[What you have to do]: I need the entries printed again word for word, without the images.

====== Task inputs ======

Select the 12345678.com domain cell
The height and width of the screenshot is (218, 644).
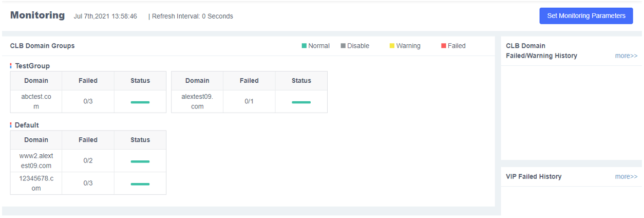36,183
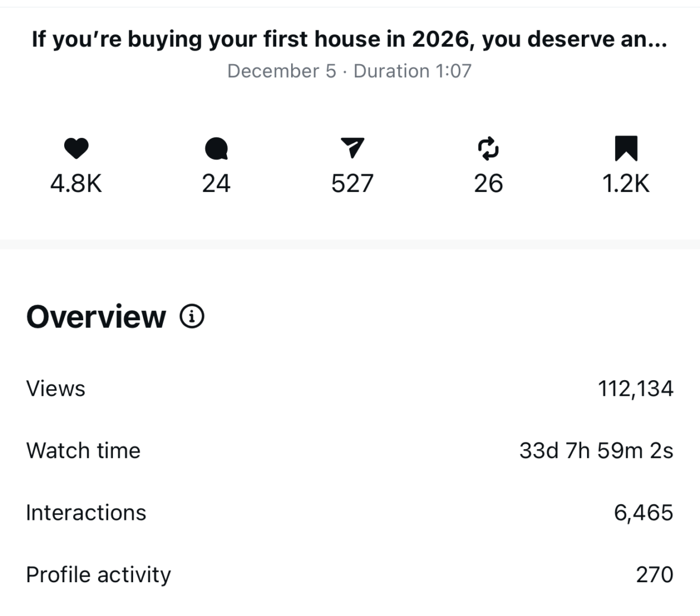Image resolution: width=700 pixels, height=616 pixels.
Task: Select the 4.8K likes count
Action: click(76, 184)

======

[Worked solution]:
Select the 12345678.com domain cell
The height and width of the screenshot is (218, 644).
36,183
Image resolution: width=700 pixels, height=616 pixels.
Task: Select the 4.8K likes count
Action: click(76, 184)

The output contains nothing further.